**Exercise objective**
Identify all lines in the listing that include the word "computer", and copy them out.
┌────────
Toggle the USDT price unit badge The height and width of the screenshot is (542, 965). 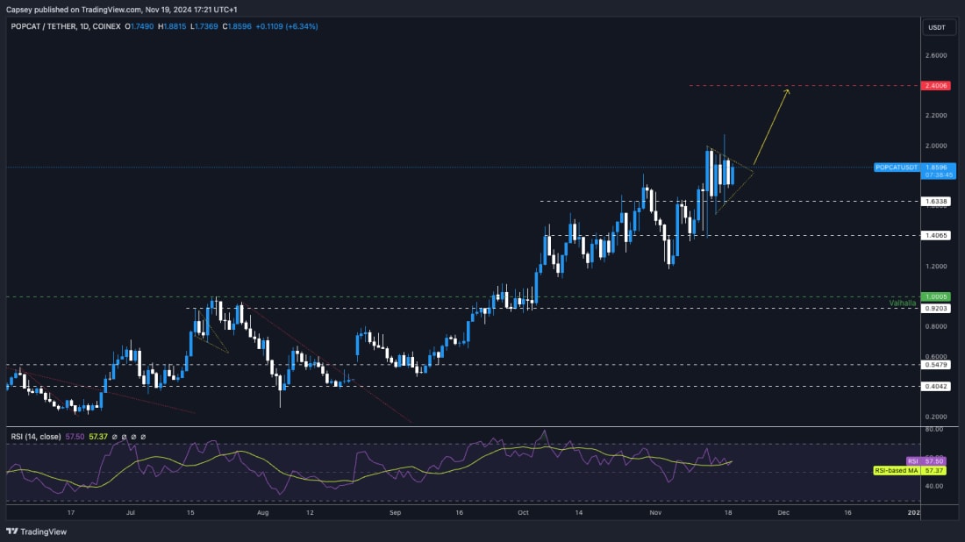(x=936, y=27)
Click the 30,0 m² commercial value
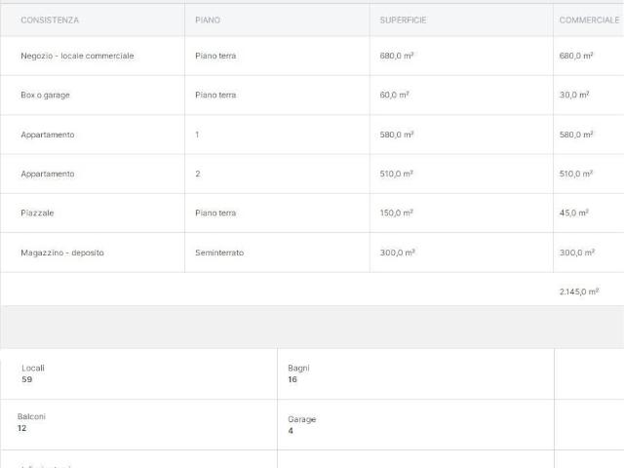Image resolution: width=624 pixels, height=468 pixels. click(x=574, y=95)
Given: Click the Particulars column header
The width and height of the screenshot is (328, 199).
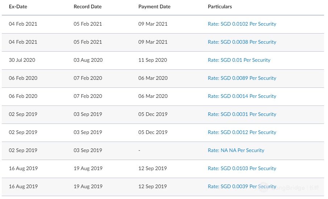Looking at the screenshot, I should coord(220,7).
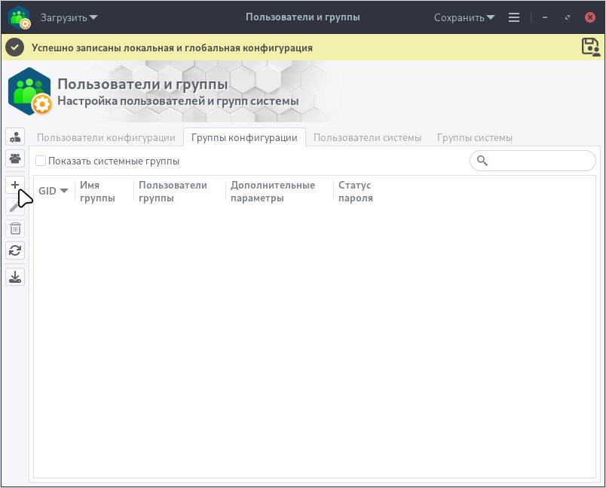Select the groups view icon in sidebar
The width and height of the screenshot is (606, 488).
click(14, 159)
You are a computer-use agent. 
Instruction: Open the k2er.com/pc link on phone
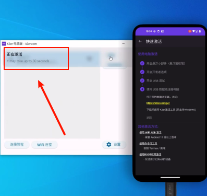158,103
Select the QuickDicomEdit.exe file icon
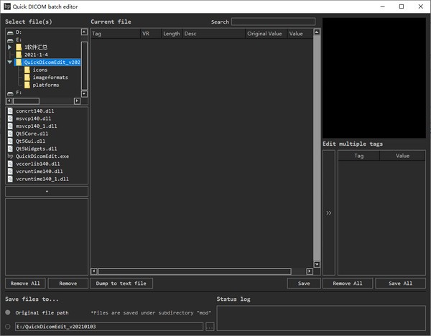The image size is (431, 336). pyautogui.click(x=10, y=156)
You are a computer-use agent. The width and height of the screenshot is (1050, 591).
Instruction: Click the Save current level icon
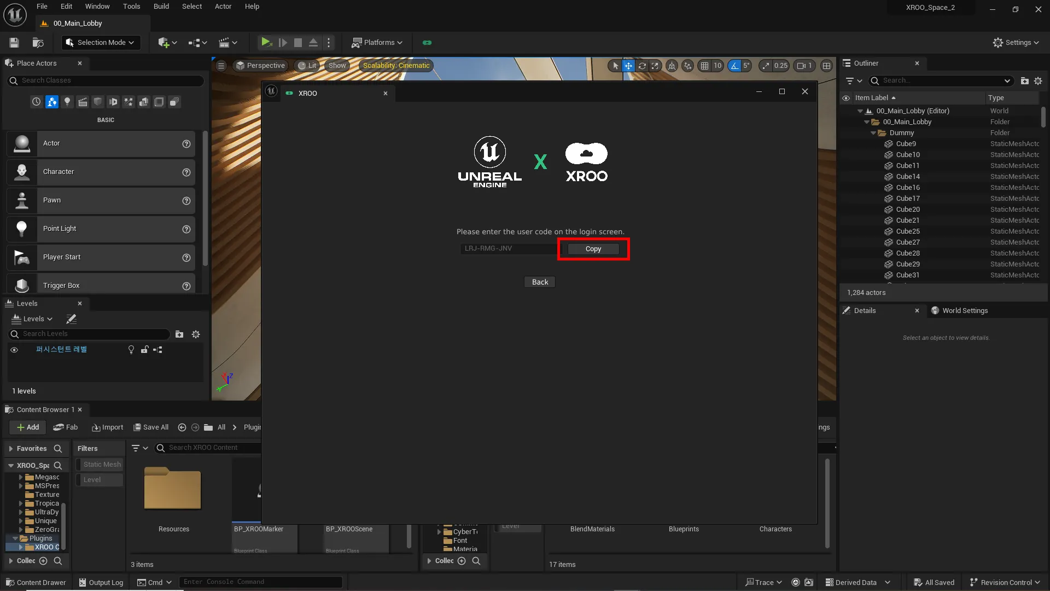[14, 43]

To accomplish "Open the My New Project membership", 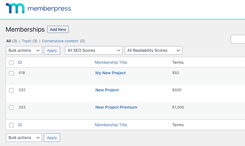I will tap(110, 73).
└────────
**Solution below**
You are a computer-use agent. 
You are a computer-use agent. The width and height of the screenshot is (1050, 591).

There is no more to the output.